Studio Legale Greco Gigante & Partners

Il primo motivo attiene all’applicazione del tasso sostitutivo ex art. 117, comma 7, TUB, all’ipotesi di difformità del TAEG contrattuale rispetto a quello effettivo. La mancata corrispondenza del TAEG esposto in contratto a quello verificato dal consulente tecnico d’ufficio era ritenuta dal tribunale causa di nullità della pattuizione relativa agli interessi corrispettivi, “… essendo emerso nel corso del primo elaborato che la parte convenuta ha imposto un tasso di interessi superiore a quello concordato”.

Giova ricordare che il TAEG, disciplinato dalle disposizioni del Testo Unico Bancario e dalla delibera CICR del 04.03.2003, esprime il costo di un’operazione finanziaria in termini di percentuale annua dell’importo totale del credito e svolge una funzione informativa nei confronti del cliente relativamente all’incidenza nell’interesse effettivo di tutti i costi dell’operazione.

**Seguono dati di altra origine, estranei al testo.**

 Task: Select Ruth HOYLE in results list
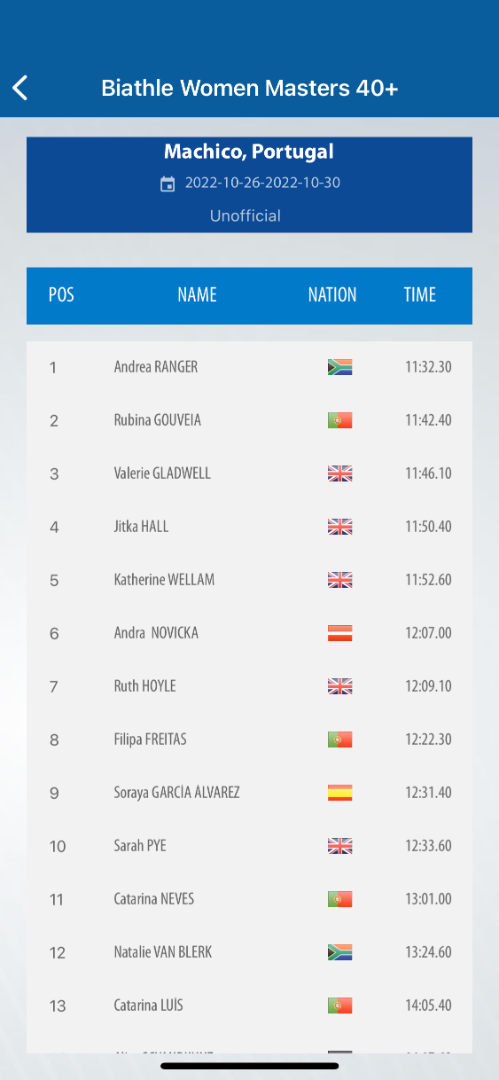click(x=250, y=686)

In questi termini detto parametro non può essere assimilato al tasso di interesse corrispettivo agli effetti dell’applicazione del trattamento disposto dall’art. 117 c. 7 per i casi tipici previsti dai commi 4 e 6[1], peraltro diversi dall’ipotesi della difformità tra tasso enunciato e tasso praticato ravvisata dal primo giudice; di talché, deve ritenersi che l’eventuale difformità rispetto il carico economico effettivamente applicato (fattispecie diversa da quella in cui non sia determinabile il costo complessivo dell’operazione) non incida sulla validità delle condizioni contrattuali pattuite, ma semmai sulla responsabilità della banca per aver fornito informazioni non corrette. Ciò posto, in riforma della sentenza appellata, nella parte in cui era dichiarata la nullità della clausola sugli interessi, la domanda di rideterminazione del piano di ammortamento e di condanna della banca alle conseguenti restituzioni deve pertanto essere respinta.

Con il secondo motivo di appello incidentale i mutuatari hanno eccepito la nullità del piano di ammortamento originario del mutuo… per avere lo stesso applicato, senza mai averlo pattuito, la capitalizzazione composta degli interessi”, violando il disposto dell’art. 6 delibera CICR del 09.02.2000[2], ove è stabilita la necessità dell’approvazione specifica della clausola sulla capitalizzazione infrannuale degli interessi e sul tasso che tenga conto degli effetti della capitalizzazione. A giudizio della Corte territoriale, la censura non è fondata. Sul piano strutturale nel piano di ammortamento c.d. “alla francese”, essendo predeterminati sia l’importo della quota capitale che quella per interessi, calcolata nelle rate soltanto sul capitale via via restituito senza tener conto di interessi pregressi, è escluso che si verifichi una capitalizzazione di interessi, nemmeno sovrapponibile al concetto di interesse composto, che opera sommando al capitale disponibile all’inizio dell’anno gli interessi prodotti ogni anno. Questa progressione non incide sulla misura del tasso enunciata in contratto, che viene calcolato sulla somma utilizzata nell’anno di riferimento, e nemmeno fa scattare l’obbligo di indicare il TAE (previsto per rendere esplicito l’effetto della capitalizzazione), sostituito nel mutuo dall’espressione del TAEG.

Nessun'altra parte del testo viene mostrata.